Linear interpolation assumes a straight line between known points. This works well for sensor data, stock prices between trades, or any continuous measurement. It fails for categorical data or values that don’t follow linear patterns.

Conditional Null Handling with Expressions

Real-world null handling often requires business logic. Polars expressions give you full control.

sales_data = pl.DataFrame({
    "product": ["Widget", "Gadget", "Gizmo", "Thingamajig"],
    "price": [10.0, None, 30.0, None],
    "category": ["electronics", "electronics", "home", "home"],
    "default_price": [15.0, 20.0, 25.0, 35.0],
})

# Fill null prices based on category
filled = sales_data.with_columns(
    pl.when(pl.col("price").is_null() & (pl.col("category") == "electronics"))
    .then(pl.lit(19.99))
    .when(pl.col("price").is_null() & (pl.col("category") == "home"))
    .then(pl.lit(29.99))
    .otherwise(pl.col("price"))
    .alias("price")
)
print(filled)

For simpler cases where you want to fall back to another column, use coalesce():

# Use price if available, otherwise default_price
coalesced = sales_data.with_columns(
    pl.coalesce(["price", "default_price"]).alias("final_price")
)
print(coalesced)

shape: (4, 5)
┌─────────────┬───────┬─────────────┬───────────────┬─────────────┐
│ product     ┆ price ┆ category    ┆ default_price ┆ final_price │
│ ---         ┆ ---   ┆ ---         ┆ ---           ┆ ---         │
│ str         ┆ f64   ┆ str         ┆ f64           ┆ f64         │
╞═════════════╪═══════╪═════════════╪═══════════════╪═════════════╡
│ Widget      ┆ 10.0  ┆ electronics ┆ 15.0          ┆ 10.0        │
│ Gadget      ┆ null  ┆ electronics ┆ 20.0          ┆ 20.0        │
│ Gizmo       ┆ 30.0  ┆ home        ┆ 25.0          ┆ 30.0        │
│ Thingamajig ┆ null  ┆ home        ┆ 35.0          ┆ 35.0        │
└─────────────┴───────┴─────────────┴───────────────┴─────────────┘

coalesce() takes the first non-null value from the list of columns—perfect for fallback chains.
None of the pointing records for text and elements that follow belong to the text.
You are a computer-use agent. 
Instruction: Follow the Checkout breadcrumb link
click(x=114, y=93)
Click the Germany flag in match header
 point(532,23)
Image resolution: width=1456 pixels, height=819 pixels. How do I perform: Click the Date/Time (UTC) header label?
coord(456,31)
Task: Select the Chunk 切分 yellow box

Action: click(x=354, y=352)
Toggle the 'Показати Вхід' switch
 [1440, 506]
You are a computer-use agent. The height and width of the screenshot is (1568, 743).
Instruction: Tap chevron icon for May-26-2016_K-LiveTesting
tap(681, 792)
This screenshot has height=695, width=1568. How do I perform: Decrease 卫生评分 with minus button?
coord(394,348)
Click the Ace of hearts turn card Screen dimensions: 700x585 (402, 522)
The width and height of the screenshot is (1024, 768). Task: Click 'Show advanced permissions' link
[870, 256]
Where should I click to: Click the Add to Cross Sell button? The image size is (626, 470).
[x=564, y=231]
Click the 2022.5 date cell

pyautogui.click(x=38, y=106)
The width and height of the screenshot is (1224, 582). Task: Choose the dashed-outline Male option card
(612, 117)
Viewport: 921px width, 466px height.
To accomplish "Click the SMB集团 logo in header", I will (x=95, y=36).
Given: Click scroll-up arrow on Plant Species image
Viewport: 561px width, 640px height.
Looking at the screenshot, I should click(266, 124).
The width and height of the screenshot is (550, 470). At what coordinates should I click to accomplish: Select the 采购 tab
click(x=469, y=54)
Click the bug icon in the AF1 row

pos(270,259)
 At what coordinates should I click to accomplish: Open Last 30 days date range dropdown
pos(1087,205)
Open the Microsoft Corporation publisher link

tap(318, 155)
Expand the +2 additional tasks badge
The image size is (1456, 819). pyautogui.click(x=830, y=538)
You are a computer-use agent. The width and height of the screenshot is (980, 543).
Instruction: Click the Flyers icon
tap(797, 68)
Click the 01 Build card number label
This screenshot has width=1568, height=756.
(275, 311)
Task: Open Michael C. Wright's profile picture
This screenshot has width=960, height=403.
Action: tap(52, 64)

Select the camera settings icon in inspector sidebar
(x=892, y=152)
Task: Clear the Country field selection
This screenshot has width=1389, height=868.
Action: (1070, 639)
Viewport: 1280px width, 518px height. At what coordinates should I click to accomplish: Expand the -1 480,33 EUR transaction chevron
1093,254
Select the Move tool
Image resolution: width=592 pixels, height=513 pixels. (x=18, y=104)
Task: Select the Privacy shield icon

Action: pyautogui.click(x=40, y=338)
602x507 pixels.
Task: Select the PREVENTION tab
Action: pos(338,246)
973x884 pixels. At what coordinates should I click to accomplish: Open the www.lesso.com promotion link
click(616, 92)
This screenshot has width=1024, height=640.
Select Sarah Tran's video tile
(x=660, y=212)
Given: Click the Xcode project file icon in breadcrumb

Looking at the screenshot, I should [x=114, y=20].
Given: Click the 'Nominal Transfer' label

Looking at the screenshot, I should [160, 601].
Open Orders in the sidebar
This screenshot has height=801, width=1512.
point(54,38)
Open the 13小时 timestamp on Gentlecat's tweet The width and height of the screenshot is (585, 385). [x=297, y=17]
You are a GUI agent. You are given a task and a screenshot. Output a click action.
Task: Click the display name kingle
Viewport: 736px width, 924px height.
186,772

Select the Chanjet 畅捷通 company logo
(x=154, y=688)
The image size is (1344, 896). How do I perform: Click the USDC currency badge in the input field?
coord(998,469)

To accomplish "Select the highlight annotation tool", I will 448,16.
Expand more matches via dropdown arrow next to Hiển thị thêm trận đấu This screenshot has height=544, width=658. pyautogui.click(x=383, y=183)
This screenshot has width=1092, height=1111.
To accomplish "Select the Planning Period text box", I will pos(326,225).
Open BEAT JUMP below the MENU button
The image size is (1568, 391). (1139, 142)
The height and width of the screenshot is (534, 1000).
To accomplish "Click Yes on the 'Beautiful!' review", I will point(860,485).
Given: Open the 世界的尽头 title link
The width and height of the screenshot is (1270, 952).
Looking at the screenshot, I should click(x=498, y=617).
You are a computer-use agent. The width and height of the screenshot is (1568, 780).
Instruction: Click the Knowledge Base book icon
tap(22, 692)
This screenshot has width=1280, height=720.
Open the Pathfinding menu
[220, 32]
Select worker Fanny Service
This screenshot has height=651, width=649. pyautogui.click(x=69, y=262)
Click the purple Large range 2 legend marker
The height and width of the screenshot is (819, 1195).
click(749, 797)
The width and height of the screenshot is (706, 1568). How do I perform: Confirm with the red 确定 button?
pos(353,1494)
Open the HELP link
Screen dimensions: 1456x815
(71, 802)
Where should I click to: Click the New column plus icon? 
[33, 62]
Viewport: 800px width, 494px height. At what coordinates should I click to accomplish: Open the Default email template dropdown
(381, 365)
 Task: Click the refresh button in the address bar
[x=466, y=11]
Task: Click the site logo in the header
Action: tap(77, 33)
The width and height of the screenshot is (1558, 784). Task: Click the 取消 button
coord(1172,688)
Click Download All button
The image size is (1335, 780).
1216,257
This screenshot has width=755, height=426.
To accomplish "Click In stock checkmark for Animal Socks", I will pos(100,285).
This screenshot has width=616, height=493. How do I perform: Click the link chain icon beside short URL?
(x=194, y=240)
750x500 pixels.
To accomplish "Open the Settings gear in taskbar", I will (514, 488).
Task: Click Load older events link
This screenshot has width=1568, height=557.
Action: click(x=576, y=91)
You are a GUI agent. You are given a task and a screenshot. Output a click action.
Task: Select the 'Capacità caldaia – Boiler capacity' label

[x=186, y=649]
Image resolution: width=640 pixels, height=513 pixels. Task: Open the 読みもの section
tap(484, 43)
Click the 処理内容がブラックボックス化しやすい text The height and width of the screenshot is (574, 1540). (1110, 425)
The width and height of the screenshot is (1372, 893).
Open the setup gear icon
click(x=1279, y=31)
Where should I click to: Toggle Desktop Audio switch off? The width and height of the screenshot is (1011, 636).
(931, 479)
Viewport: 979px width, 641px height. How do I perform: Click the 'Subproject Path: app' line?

Best Practices and Performance Tips

Use Lazy Evaluation

Chain your null operations in a lazy frame for better performance:

result = (
    pl.scan_csv("large_file.csv")
    .with_columns(
        pl.col("value").fill_nan(None).fill_null(strategy="forward"),
        pl.col("category").fill_null("unknown"),
    )
    .filter(pl.col("id").is_not_null())
    .collect()
)

The query optimizer can combine these operations and avoid materializing intermediate results.

Choose Strategies by Data Type

Numeric continuous data: Mean, median, or interpolation
Numeric discrete data: Mode or forward/backward fill
Categorical data: Mode, “Unknown” literal, or domain-specific defaults
Time series: Forward fill or interpolation
IDs and keys: Don’t fill—drop or investigate why they’re missing

Versus Pandas

If you’re coming from pandas, here’s what changes:

Pandas	Polars
`isna()` / `isnull()`	`is_null()`
`notna()` / `notnull()`	`is_not_null()`
`fillna()`	`fill_null()` (and `fill_nan()` separately)
`dropna()`	`drop_nulls()`
`interpolate()`	`interpolate()`

The key difference: Polars forces you to think about null versus NaN explicitly. This catches bugs that pandas silently propagates.

Missing data handling isn’t glamorous, but it’s where data quality lives or dies. Polars gives you the tools—use them deliberately, document your choices, and your downstream analysis will thank you.